What to work on: Determine how many lines in the entries below contain "dropdown", and output that number alone.
Information provided Block Start
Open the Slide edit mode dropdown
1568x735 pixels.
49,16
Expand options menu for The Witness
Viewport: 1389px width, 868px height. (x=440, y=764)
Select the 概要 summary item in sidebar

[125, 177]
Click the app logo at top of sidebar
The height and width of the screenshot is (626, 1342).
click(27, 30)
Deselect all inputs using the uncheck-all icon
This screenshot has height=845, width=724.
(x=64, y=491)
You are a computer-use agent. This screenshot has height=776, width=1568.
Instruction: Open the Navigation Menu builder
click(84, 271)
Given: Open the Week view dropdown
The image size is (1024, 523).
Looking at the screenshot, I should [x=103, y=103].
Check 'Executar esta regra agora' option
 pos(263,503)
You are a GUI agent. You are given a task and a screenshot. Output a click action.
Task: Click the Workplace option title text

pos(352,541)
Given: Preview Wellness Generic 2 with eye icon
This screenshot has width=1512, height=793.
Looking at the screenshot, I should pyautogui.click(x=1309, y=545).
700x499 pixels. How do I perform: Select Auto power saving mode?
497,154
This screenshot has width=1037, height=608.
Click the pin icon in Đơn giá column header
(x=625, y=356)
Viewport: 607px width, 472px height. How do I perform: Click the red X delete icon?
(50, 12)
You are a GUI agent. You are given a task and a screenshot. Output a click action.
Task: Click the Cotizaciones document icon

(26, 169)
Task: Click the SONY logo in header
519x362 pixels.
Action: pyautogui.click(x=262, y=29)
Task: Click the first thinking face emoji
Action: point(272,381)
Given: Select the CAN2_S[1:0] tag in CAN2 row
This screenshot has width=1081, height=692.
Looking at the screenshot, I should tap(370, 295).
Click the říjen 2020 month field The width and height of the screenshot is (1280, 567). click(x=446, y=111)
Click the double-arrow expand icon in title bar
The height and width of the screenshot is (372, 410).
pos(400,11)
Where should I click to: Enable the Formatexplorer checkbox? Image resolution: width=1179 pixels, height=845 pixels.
Information provided Block End
Response area: 2